People who describe capitalism as a failed social system or structure.
-- First of all capitalism is a straw man created to turn natural laws into an ism so that it can be challenged by other isms.  I understand why pro free-market people use the term in a positive way but even that irritates me because capitalism doesn't actually exist and using the term just plays into the "capitalism has failed us" loonies attempts at reason.  It's like saying, "let me start by granting you that the Earth is flat and the Moon is made of green cheese".
-- Secondly the idea that we can command supply and demand by government edict or that we can indefinitely supply everyone's needs by reducing private property rights (i.e. government driven wealth redistribution) is nothing short of a demonstration of willful ignorance of fundamental economics.  Once you reduce the individual's ability to accumulate wealth you cannot help but reduce their motivation to accumulate more and thus you reduce the amount of wealth there is to distribute.
-- Thirdly the idea that we can just re-educate people or educate future generations to think more collectively about the creation of wealth is about as close to whistling past the graveyard as I've seen in years.  Sure, studies seem to show that the accumulation of wealth has diminishing returns in terms of motivation.  But that just points to the merits of free-market principles, not the failures.  People who accumulate more and more wealth eventually become more and more secure financially which puts them in a better position to help others.  Different people reach this philanthropic phase sooner or later.  No doubt this variance is due to many complex factors including past experiences with adversity, personal character, plans to leave resources for future progeny, and the extent to which they feel the government is already forcing them to "give back".  The "current" system already has a mechanism where those with more give to those in need.  The difference between the "current system" and the proposed alternatives is the degree to which the individual is respected.  And oh yes, the degree to which reality is being respected -- as in the "current" system" -- or being defied -- as in the so called alternative.  Can there be a legitimate alternative to reality?

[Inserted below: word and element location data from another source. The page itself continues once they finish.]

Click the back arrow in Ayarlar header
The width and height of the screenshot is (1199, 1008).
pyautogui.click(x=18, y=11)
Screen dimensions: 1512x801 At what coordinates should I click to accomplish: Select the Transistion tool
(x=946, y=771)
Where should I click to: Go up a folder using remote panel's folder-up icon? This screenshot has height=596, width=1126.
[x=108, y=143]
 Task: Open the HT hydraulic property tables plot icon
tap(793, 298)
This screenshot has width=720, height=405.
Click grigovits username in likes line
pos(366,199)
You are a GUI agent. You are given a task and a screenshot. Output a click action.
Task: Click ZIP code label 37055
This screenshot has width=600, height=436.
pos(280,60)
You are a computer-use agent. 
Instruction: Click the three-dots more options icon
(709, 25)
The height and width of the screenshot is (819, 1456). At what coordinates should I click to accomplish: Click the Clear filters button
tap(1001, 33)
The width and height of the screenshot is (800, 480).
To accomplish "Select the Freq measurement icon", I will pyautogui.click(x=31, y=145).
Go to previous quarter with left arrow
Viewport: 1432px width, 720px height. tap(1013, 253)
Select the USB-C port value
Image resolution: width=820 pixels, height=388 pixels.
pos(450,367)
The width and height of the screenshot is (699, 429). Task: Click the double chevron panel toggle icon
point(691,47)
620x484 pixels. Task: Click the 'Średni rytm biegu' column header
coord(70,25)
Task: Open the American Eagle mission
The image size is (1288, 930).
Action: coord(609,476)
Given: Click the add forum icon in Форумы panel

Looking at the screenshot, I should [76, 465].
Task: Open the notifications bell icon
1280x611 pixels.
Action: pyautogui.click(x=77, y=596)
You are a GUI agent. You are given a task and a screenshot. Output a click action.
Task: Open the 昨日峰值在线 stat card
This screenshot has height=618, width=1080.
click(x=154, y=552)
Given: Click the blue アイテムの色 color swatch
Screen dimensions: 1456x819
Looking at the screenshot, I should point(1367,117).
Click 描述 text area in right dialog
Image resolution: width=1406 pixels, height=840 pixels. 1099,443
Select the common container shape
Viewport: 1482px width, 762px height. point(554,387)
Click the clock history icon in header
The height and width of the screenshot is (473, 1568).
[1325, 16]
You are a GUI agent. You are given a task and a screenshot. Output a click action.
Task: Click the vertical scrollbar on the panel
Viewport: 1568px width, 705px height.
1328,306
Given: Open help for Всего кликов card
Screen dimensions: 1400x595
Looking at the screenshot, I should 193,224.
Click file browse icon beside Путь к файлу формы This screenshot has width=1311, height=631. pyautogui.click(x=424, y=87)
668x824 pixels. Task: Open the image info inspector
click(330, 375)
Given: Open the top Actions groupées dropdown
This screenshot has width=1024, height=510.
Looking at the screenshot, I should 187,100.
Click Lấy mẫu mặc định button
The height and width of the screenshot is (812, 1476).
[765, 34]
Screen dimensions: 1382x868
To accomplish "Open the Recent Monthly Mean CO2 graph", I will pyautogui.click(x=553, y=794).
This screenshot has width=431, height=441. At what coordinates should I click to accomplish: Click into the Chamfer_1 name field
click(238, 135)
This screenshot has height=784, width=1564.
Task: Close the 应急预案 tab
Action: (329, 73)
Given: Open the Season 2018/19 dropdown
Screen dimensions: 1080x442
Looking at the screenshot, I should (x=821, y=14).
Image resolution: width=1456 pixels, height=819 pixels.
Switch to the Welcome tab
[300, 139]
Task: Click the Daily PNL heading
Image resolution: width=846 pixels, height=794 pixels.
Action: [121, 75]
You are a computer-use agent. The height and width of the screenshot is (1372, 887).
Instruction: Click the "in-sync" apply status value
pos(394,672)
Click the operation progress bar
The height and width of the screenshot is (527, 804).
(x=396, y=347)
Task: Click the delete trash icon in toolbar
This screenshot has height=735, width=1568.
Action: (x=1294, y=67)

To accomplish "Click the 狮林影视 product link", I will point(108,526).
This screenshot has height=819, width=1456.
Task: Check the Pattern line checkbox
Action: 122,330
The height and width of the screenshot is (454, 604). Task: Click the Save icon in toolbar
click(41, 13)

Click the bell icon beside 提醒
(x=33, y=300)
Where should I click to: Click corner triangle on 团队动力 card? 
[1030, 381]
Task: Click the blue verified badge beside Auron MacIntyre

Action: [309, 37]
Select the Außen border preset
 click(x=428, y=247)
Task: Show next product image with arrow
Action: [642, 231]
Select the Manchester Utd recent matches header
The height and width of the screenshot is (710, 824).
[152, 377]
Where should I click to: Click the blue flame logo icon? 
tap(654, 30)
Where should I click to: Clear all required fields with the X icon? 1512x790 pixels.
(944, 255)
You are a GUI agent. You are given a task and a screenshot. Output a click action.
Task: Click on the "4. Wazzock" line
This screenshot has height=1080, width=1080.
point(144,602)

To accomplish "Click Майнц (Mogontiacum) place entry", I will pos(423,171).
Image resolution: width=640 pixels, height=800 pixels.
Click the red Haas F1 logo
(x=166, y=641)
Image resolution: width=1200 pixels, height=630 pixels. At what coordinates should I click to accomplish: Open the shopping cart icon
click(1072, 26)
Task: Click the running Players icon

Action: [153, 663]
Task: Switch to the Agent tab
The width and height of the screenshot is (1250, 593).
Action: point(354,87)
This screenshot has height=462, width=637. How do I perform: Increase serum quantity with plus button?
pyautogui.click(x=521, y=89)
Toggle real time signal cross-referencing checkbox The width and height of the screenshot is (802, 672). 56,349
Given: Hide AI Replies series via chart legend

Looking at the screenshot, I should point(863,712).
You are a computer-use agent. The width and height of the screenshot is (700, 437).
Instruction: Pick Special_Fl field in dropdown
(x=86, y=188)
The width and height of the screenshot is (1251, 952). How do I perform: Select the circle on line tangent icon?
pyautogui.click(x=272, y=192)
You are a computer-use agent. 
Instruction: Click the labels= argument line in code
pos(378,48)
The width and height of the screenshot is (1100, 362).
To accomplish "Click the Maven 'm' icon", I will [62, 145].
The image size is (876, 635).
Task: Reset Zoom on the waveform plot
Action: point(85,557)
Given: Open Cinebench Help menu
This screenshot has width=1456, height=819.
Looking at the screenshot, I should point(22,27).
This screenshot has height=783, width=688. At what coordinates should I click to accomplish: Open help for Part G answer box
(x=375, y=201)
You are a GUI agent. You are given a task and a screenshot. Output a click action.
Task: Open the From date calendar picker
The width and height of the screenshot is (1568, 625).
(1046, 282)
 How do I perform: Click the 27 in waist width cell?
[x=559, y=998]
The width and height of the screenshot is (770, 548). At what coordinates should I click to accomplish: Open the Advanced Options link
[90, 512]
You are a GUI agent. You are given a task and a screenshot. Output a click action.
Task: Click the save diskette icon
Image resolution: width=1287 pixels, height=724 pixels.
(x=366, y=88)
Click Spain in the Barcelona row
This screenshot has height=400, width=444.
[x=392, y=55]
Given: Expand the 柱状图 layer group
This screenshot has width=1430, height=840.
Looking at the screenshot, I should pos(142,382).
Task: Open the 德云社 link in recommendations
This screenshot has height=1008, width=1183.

Conservatives that think any hand-out to the poor is worse than doing nothing.
-- Ebeneezer Scrooge lives amongst us.  If these people would take the time to read the great conservative economists they would discover something they obviously weren't aware of, or perhaps were just ignoring as inconvenient.  Free-markets do not perfectly and justly reward hard work or even well-planned and thought out hard work.  Sure hard work does in the long run benefit people more than laziness, but only in the long run.  And more than that, it only benefits more than laziness in the aggregate.  It's well possible for someone who works hard all their life to always be poor, even in the middle of a wealthy community with minimal government interference.  It's also possible for someone to be lazy all their lives and become wealthy and stay that way.  As Jesus said, "the poor you will have with you always".
-- The "long run" may not come in time for some in immediate need and the "aggregate" may not ever come around for some.
-- This "system" of ours only prevents disaster for some through the generosity of those who can afford to help and are willing to.  To turn the popular phrase, it's easier to teach a well fed man to fish than a starving one.
-- There is no such thing as "compassionate conservatism" because the term is redundant, but unfortunately there is such a thing as "heartless conservatism".  And this is not true conservatism by any means.  Any so-called conservative who doesn't care about an individual in need enough to actually meet their need where they are is a collectivist, and thus they are just a slow moving liberal-progressive-socialist.  Instead of having government pick who dies they let arbitrary market forces do it.  Allowing this in any way is anti-conservative.
-- The conservative alternative to liberalism is less government charity and more private charity, not the end of charity.